Geländegängig und (fast) unkaputtbar: IFA-Oldtimertreffen in Köpernitz

Man trifft sie in Vietnam, Tschechien, im Irak – und auch im kleinen Ziesar: Bei guter Pflege sind die zu DDR-Zeiten gebauten, robusten Lastkraftwagen der Marke IFA auch mehr als drei Jahrzehnte nach Ende ihrer Produktion praktisch unkaputtbar. Und unter Oldtimer-Fans, Expeditionsreisenden und Wohnmobilisten begehrter denn je. In Köpernitz trafen sich Mitglieder der bundesweiten Community der „IFA-Schrauber“ für gemeinschaftliches Schrauben, Reparieren und regen Erfahrungsaustausch.

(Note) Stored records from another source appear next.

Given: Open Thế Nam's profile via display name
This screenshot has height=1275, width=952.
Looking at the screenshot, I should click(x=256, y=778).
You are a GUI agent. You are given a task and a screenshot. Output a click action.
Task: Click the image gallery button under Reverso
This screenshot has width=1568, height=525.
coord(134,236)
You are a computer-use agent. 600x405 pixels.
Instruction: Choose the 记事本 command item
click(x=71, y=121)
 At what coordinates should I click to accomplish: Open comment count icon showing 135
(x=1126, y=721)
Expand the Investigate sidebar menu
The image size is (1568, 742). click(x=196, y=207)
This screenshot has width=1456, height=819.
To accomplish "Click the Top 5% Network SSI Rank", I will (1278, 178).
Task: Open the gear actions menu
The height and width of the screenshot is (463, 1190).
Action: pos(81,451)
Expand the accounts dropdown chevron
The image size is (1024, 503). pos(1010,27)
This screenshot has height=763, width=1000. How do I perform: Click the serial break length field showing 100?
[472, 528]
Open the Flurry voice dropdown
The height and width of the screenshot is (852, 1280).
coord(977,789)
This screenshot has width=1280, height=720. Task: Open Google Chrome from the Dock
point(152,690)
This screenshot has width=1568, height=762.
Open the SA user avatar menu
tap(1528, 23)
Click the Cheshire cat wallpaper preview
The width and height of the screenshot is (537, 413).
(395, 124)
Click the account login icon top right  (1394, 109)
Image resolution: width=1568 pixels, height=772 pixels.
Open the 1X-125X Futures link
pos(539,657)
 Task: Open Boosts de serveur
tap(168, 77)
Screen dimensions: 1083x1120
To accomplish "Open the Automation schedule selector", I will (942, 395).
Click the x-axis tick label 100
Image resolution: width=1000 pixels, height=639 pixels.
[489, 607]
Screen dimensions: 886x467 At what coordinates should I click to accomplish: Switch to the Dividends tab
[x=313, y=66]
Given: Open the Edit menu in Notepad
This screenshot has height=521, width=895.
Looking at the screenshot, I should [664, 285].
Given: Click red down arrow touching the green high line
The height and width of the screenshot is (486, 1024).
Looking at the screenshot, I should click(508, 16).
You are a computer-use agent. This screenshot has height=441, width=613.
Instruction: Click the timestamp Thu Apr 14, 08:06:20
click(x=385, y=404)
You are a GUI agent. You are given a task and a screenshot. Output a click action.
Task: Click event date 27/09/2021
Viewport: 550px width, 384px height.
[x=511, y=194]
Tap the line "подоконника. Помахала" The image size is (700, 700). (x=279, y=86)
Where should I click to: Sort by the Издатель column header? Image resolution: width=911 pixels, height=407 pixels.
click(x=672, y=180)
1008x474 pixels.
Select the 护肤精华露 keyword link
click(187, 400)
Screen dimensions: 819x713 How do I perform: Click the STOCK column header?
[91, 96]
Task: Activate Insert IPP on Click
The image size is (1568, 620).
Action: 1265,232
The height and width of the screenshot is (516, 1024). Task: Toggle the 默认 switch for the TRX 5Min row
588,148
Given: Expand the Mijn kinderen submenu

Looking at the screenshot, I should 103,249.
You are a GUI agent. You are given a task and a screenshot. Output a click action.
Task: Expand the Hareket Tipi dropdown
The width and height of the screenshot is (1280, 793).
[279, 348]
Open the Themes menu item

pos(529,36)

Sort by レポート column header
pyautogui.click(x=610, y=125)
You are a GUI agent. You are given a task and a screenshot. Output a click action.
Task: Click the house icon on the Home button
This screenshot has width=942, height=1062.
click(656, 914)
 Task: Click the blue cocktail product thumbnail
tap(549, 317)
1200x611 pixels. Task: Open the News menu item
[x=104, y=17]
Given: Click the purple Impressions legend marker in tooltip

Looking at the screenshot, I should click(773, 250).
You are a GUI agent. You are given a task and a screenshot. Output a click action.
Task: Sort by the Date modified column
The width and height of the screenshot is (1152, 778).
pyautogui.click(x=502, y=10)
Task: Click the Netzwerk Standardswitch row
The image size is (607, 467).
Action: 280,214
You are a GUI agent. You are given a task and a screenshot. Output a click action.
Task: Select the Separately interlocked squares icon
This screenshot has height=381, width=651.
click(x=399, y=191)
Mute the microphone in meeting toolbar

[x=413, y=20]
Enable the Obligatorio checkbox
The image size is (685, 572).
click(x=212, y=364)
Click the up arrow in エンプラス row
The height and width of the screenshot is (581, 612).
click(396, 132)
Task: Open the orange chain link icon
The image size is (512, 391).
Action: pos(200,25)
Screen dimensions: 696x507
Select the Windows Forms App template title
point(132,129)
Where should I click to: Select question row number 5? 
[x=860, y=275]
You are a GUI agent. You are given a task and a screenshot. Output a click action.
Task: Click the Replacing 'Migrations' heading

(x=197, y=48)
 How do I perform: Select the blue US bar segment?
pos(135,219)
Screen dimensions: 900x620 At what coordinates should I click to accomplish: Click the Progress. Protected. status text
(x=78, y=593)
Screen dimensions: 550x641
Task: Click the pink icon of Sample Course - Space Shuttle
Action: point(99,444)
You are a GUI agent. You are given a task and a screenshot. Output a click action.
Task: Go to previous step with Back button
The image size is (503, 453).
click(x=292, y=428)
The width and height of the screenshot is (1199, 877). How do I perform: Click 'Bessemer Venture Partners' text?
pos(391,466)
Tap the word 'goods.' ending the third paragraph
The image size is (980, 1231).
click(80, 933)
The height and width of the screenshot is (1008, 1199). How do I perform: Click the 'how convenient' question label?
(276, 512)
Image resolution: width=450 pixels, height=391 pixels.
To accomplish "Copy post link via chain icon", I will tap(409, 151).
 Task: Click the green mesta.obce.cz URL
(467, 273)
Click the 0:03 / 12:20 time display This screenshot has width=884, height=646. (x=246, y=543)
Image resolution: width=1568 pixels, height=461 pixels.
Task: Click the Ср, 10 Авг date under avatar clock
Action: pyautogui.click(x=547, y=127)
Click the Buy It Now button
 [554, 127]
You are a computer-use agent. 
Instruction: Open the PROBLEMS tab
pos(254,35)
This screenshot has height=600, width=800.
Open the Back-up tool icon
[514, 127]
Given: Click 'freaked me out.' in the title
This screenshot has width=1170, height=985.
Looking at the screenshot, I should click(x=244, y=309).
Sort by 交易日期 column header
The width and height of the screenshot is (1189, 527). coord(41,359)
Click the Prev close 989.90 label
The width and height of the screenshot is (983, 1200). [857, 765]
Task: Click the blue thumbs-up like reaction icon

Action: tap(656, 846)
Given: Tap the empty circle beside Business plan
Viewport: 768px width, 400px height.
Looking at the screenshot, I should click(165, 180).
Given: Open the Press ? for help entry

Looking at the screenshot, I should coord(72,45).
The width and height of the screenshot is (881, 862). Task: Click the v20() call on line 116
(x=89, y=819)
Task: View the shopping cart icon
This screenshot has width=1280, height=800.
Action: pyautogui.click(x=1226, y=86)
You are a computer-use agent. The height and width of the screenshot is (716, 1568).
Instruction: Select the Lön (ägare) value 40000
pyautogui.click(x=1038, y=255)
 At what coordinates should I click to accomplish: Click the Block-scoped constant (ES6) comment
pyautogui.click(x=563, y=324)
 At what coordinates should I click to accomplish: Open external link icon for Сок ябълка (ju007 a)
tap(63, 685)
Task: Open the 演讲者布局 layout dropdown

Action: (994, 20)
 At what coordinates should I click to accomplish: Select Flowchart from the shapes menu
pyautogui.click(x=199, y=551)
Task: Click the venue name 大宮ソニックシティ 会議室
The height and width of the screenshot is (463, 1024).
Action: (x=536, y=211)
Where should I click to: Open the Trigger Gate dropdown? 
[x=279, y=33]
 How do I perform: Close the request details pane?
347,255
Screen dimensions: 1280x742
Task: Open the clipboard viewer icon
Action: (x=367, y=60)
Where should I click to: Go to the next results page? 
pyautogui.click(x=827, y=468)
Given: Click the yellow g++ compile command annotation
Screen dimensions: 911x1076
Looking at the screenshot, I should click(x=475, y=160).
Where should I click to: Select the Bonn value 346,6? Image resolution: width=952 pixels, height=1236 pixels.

Ronny Borges aus Braunschweig ist Mitglied der ersten Stunde. Wie viele andere war er mit seinem W50 schon quer durch Europa unterwegs, bis an die russische Grenze. Seit 2016 trifft er sich mehrmals im Jahr an wechelnden Orten in Deutschland mit anderen IFA-Enthusiasten. „Wenn ich kann, fahre ich fast jedes Wochenende zu solchen Treffen“, sagt er. Anfangs waren die Schrauberwochenenden eine reine Männersache. „Aber mittlerweile sind auch unsere Frauen mit von der Partie“, sagt Borges und lacht.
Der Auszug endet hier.